OSS Members To Be Recognized in 2017 With Congressional Gold Medal

OSS founder General William Donovan with members of the OSS Operational Groups, forerunners of US Army Special Forces. The OSS Society

Before there was a CIA, Gen. William “Wild Bill” Donovan led the Office of Strategic Services, a top-secret group whose job was to change the direction of World War II.

An awardee of the Medal of Honor during World War I, Donovan organized the Office of Strategic Services in 1942 as WWII was beginning.  They managed intelligence networks and operated resistance cells behind enemy lines in Europe and Asia.

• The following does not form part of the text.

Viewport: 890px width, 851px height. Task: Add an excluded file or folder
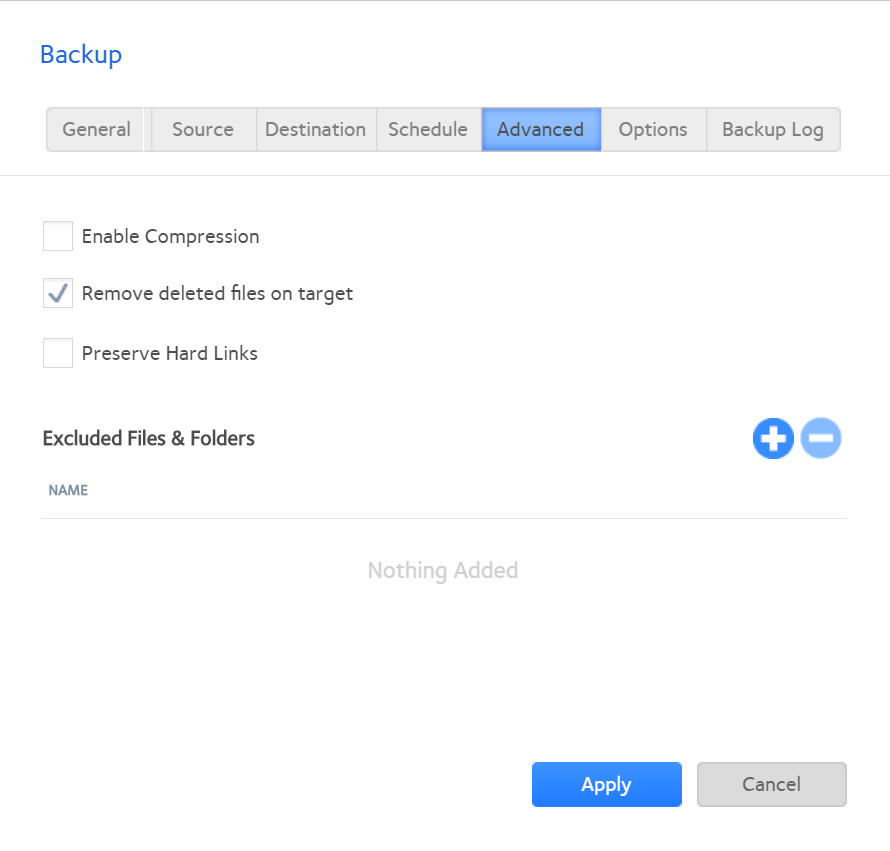[x=773, y=439]
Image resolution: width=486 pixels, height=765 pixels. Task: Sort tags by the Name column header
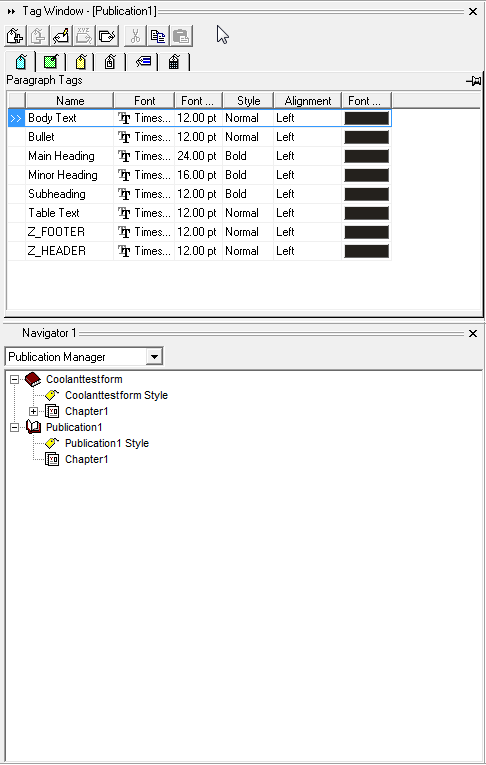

Now, over 70 years since their critical work for the Allies, Members of the OSS are being honored with the Congressional Gold Medal, thanks to an act of Congress signed in November 2016.

OSS veterans and members of the OSS Society had fought for years to get recognition for the agency.

Marvin Edwards, 95, was quoted as saying that he never thought they would actually get the recognition he believes they’ve been due.

The OSS was made up of members of all military branches.  Almost 13,000 people served in the agency during its years of operation, Fox News reported.

There are currently less than 100 veterans of the OSS still alive, according to Senators who were instrumental in seeing the bill through.

The survivors are scheduled to receive their medals in a ceremony in 2017 that will commemorate the 75th anniversary of the OSS.